§ **WHAT THE TASK ASKS**:
Every record must be retyped as it stands.

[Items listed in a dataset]
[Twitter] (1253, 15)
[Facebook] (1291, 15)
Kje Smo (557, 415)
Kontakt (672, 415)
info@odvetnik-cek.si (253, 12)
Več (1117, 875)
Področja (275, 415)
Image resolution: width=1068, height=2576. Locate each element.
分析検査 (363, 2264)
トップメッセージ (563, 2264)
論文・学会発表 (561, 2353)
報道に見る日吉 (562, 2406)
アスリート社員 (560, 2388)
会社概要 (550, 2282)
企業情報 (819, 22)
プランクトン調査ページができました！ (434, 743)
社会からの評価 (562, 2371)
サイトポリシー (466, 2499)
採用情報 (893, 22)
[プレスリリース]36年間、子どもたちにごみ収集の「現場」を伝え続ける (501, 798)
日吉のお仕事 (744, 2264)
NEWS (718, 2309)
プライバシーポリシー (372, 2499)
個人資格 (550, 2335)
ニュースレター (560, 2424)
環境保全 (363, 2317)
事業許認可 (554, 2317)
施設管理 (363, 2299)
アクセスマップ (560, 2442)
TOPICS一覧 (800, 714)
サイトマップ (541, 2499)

§ **RESULT**:
[Twitter] (1253, 15)
[Facebook] (1291, 15)
Kje Smo (557, 415)
Kontakt (672, 415)
info@odvetnik-cek.si (253, 12)
Več (1117, 875)
Področja (275, 415)
Image resolution: width=1068, height=2576. Locate each element.
分析検査 (363, 2264)
トップメッセージ (563, 2264)
論文・学会発表 (561, 2353)
報道に見る日吉 (562, 2406)
アスリート社員 (560, 2388)
会社概要 (550, 2282)
企業情報 (819, 22)
プランクトン調査ページができました！ (434, 743)
社会からの評価 (562, 2371)
サイトポリシー (466, 2499)
採用情報 (893, 22)
[プレスリリース]36年間、子どもたちにごみ収集の「現場」を伝え続ける (501, 798)
日吉のお仕事 (744, 2264)
NEWS (718, 2309)
プライバシーポリシー (372, 2499)
個人資格 (550, 2335)
ニュースレター (560, 2424)
環境保全 (363, 2317)
事業許認可 (554, 2317)
施設管理 (363, 2299)
アクセスマップ (560, 2442)
TOPICS一覧 (800, 714)
サイトマップ (541, 2499)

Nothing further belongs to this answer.